§ Activity: In the listing that follows, how many lines hold the string "click"? Answer with the number only.

§ Data extracts:

▼

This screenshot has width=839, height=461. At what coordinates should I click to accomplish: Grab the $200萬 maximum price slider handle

▲
▼

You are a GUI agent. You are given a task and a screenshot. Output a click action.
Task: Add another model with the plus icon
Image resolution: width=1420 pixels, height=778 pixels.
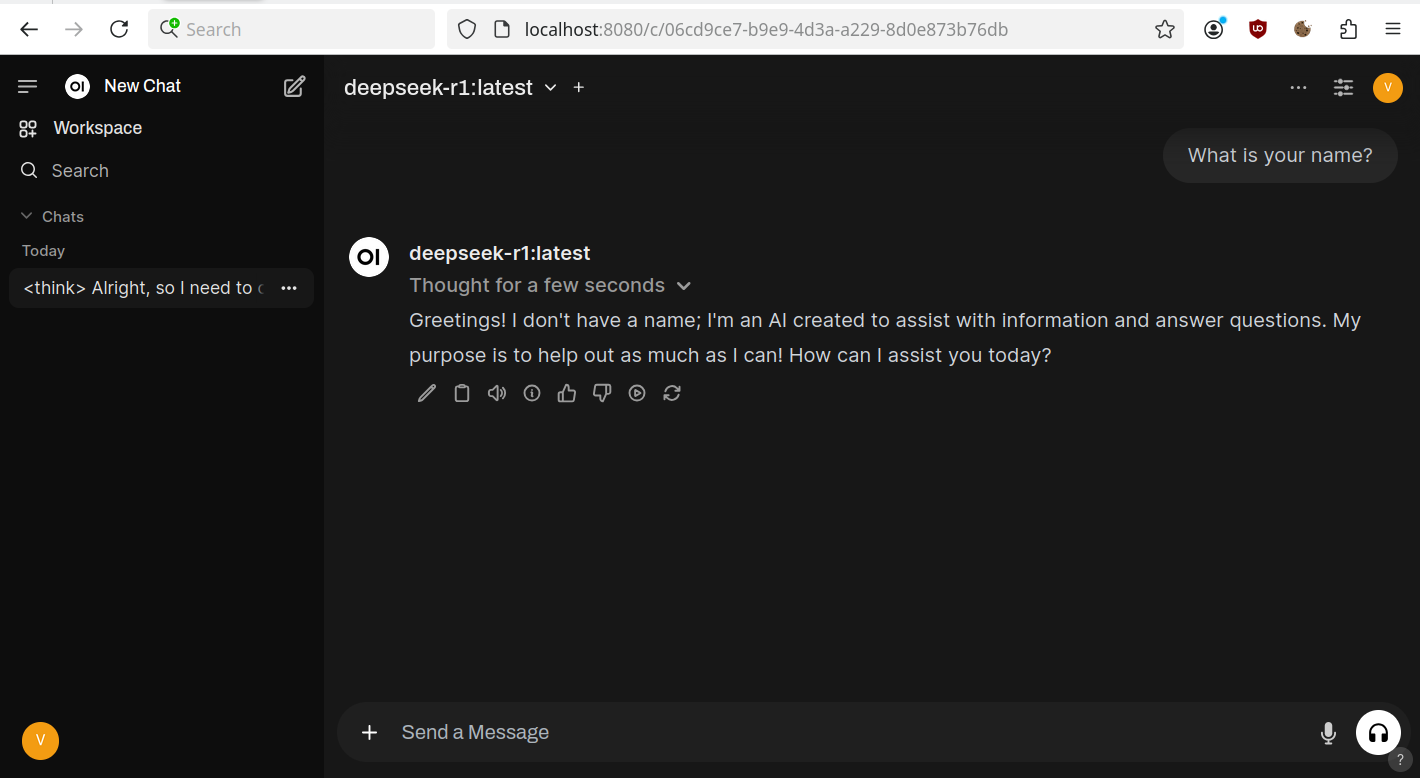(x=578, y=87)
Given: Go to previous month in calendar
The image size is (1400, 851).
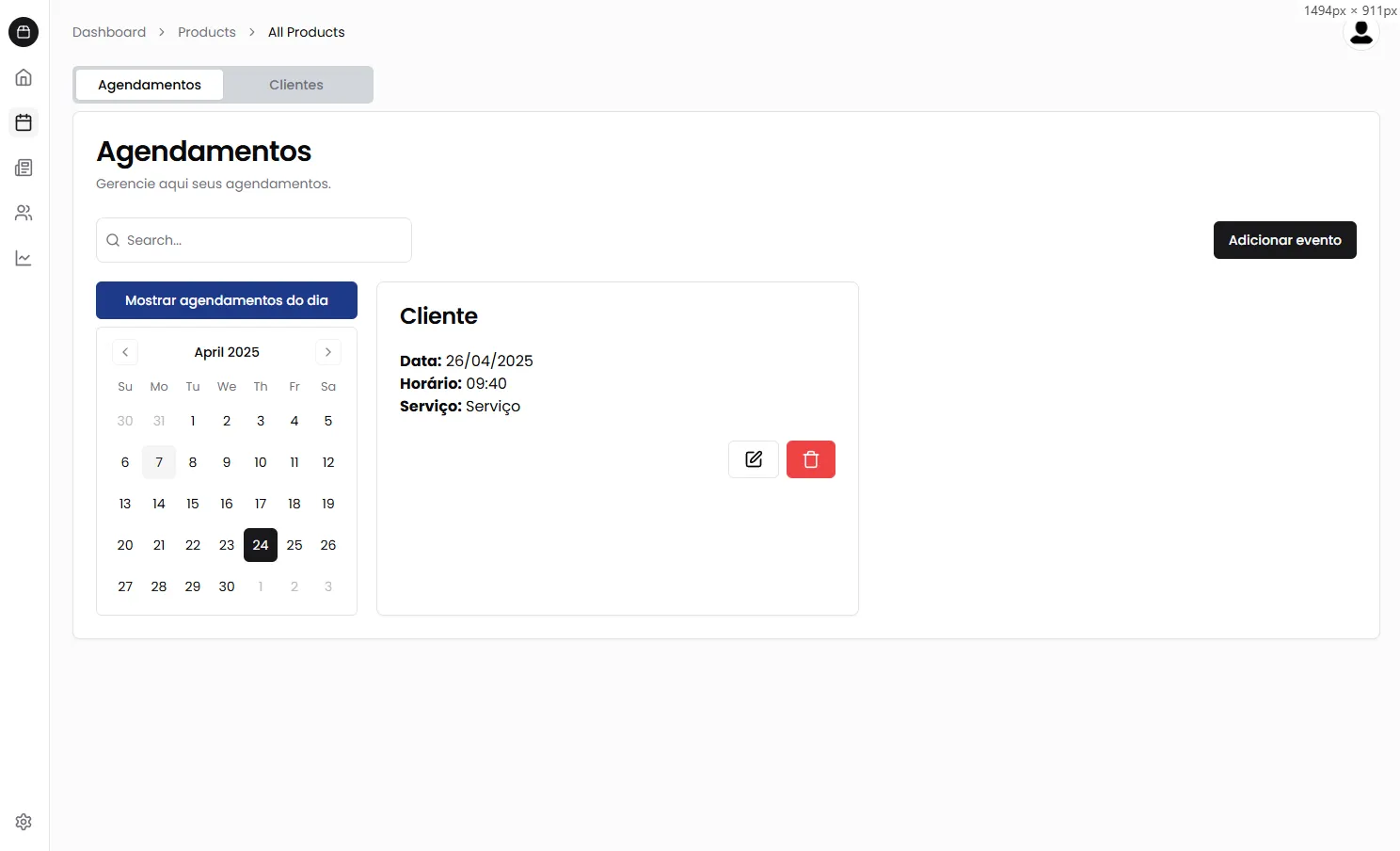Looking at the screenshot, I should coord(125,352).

▲

§ Expected answer: 2